The most hilarious instance of Bridget screwing up at work is depicted in "Edge of Reason," when she managed to score a sit-down interview with none other than Colin Firth for The Independent, to promote his new film "Fever Pitch." Instead of running her finished article, the newspaper runs the full transcript, which is filled with questions such as, "What is your favorite color?" and "Do you think the book of 'Fever Pitch' has spored a confessional gender?" ("Excuse me?" Firth responds). But most of the interview is Bridget fixating on Firth's 'Pride and Prejudice' plunge in the lake and emerging all wet — How many shirts did it take? she desperately wants to know. Firth moans and groans his way through the interview, which ends with "protracted crashing noises followed by sounds of struggle."

All around silliness

Bridget finds herself in all sorts of strange situations that sometimes require a bit of explanation — from running outside in her underwear, to skiing without her skis or down the wrong slope. Some are just absentmindedness (driving with a half a petrol pump attached to her car for two days, letting her tub overflow and flood the downstairs neighbor's apartment), some are miscommunications (wearing a bunny girl outfit to a party because she didn't get the message that the Tarts & Vicars theme had been discarded), and some just require a bit of explanation, such as when a representative of the British consulate walks in on her performing "Like a Virgin" while standing on a pile of mattresses wearing nothing but a Wonderbra and a sarong, using a Tampax as a microphone, in a Thai prison cell. But sticking her fingers down her throat and making a rude gesture, and yelling obscenities to the car next to her, only to discover that the driver was Mark Darcy's mother? There's no recovery from that.
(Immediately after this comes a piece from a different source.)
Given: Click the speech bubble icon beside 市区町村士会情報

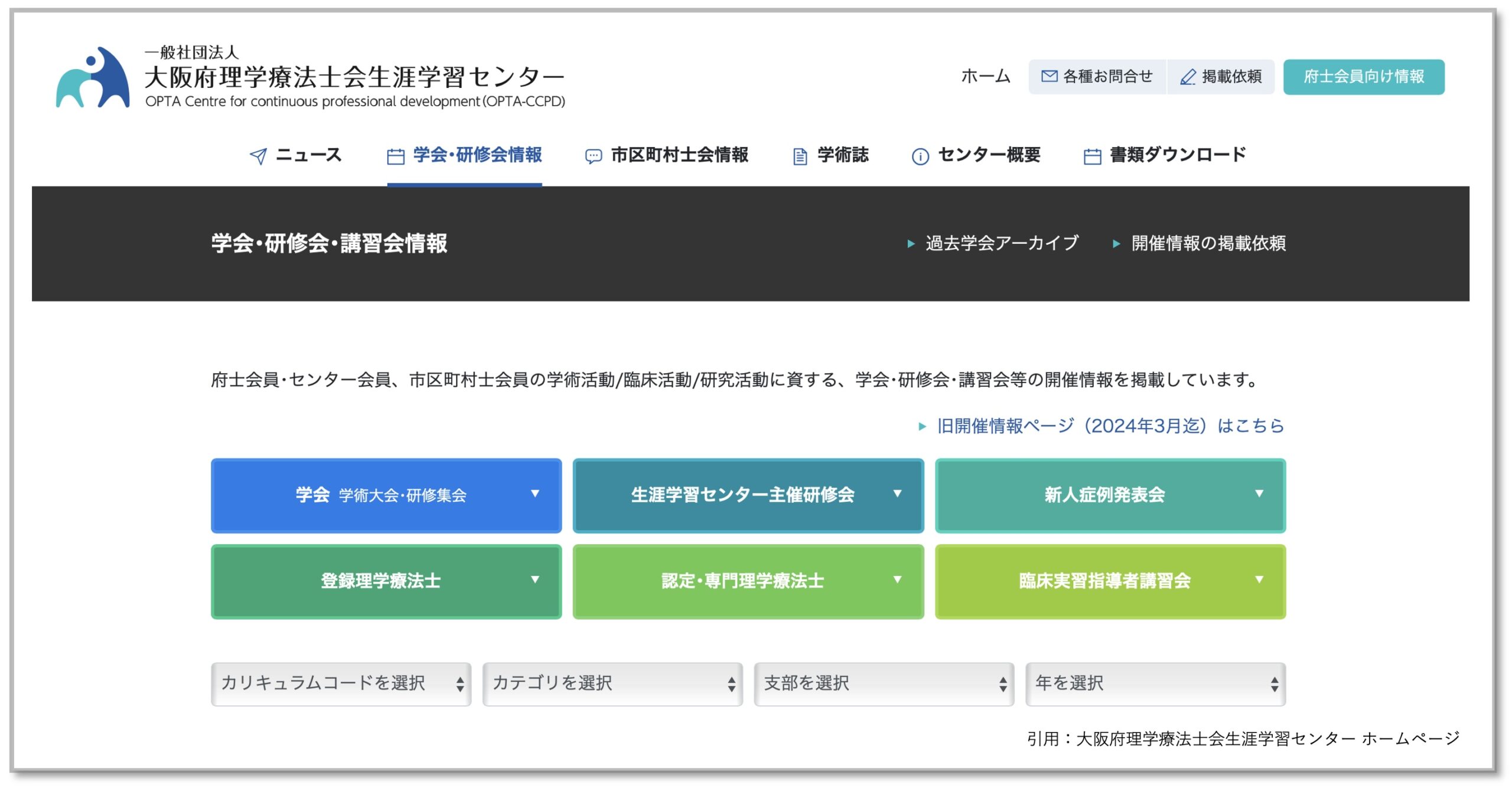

Anyone Could Make That Mistake

Thinking she's writing a modern version of "Hedda Gabler," Bridget refers to the original text as "Hedda Gabbler," and claims that the author is Chekhov, when it is in fact Ibsen. Even though this error is pointed out to her in "Mad About the Boy," she fails to correct it, leading to a disastrous production meeting, a new screenwriter taking over, and losing her job on the film. She's made fun of in several situations for lacking knowledge about a subject (politics during one dinner party in "Edge of Reason," geography in another): "How can you go out with someone who doesn't know where Germany is?" Daniel Cleaver asks. Even her friends lovingly call Bridget a "ninny" because she can't read a basic pregnancy test — "Didn't you read the instructions? One line means you're not pregnant." But no matter how many times Bridget messes up, gets it wrong, fails at work or love or anything else in life, we all love her anyway — just as she is. She's the part of us that feels like an idiot most of the time anyway — and if she can keep forging on, so can we.